I couldn't remember which of Codd's rules deals with this, but Google to the rescue and I came up with this (copied from www.frick-cpa.com/ss7/Theory_RelationalDB.asp):

Codd's Rule #3. Nulls are Treated Uniformly As Unknown

- Null must always be interpreted as an unknown value

- Null means no value has been entered; the value is not known

- 'Unknown' is not the same thing as an empty string ("") or zero

- EXAMPLE. If you pick up an item in a store and the price is not marked, the price is unknown (NULL); it is not free 

- If not handled properly, nulls can cause confusion in your database

- EXAMPLE. If you search for all of the authors whose home state is not California, the results will not include any authors with NULL in the 'state' column. You asked for authors where the state was NOT California and NULL means 'unknown.' A NULL value for 'state' may mean that the state is California and it may mean that it is not California; you just don't know.  Because the database engine can't tell for sure whether the state is not California, a record with NULL will not be returned

- Nulls propagate through arithmetic expressions (e.g., 2 + NULL = NULL)

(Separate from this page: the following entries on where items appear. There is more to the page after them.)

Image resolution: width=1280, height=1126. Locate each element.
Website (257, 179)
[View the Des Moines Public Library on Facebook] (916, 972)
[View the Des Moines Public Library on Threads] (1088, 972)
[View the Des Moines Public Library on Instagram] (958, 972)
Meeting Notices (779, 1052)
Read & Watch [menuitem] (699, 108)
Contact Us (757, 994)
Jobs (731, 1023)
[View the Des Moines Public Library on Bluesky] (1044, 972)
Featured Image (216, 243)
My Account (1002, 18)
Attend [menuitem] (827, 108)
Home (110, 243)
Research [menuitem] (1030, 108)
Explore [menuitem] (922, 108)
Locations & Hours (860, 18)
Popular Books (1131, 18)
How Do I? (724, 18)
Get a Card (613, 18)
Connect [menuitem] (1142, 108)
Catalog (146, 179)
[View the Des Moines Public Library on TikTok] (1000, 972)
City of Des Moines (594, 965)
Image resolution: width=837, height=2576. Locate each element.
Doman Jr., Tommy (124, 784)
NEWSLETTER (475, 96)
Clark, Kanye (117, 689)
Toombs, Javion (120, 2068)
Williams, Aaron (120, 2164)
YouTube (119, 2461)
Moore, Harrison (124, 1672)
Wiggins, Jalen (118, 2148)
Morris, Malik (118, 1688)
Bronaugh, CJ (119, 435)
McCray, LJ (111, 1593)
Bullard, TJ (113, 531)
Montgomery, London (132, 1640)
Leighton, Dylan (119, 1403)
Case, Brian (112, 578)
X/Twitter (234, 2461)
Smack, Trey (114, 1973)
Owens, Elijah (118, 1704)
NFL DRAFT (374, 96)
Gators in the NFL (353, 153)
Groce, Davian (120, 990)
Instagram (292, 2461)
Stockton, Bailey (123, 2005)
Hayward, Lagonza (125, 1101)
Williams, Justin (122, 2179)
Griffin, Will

- Comparing a null to any value, including itself, returns NULL  

Just a couple additional comments to put this into FileMaker perspective: It is regarded as OK (by most, but not all) for a DBMS to use an empty field to represent a NULL (FileMaker's approach), so long as the database engine handles those correctly (a goal not completely attained by FileMaker). Secondly, there is a distinct entity that is refered to as an "empty string," (e.g., "") that is supposed to be distinct from a NULL. An example would be a Middle Name field. For some records, a middle name may be unknown (e.g., if you forgot to ask), and would be correctly represented as a NULL or empty field, whereas in other cases you may have remembered to ask and been told "I don't have a middle name." The latter should properly be entered as an empty string and is not a true NULL/unknown. FileMaker does not handle this distinction and does not really support the empty string concept, but it is not alone, as even some SQL-based database management systems also fail on this.

In general, FileMaker is not too bad in handling NULLS, although a "do not evaluate if ANY referenced field is empty" option for calculation fields would be a fantastic addition (and should probably be checked by default). Note that the whole issue of handling NULLS continues to be a controversial issue in relational theory (see, for example, www.firstsql.com/inulls.htm and www.firstsql.com/idefend.htm, both thanks again to a quick Google search).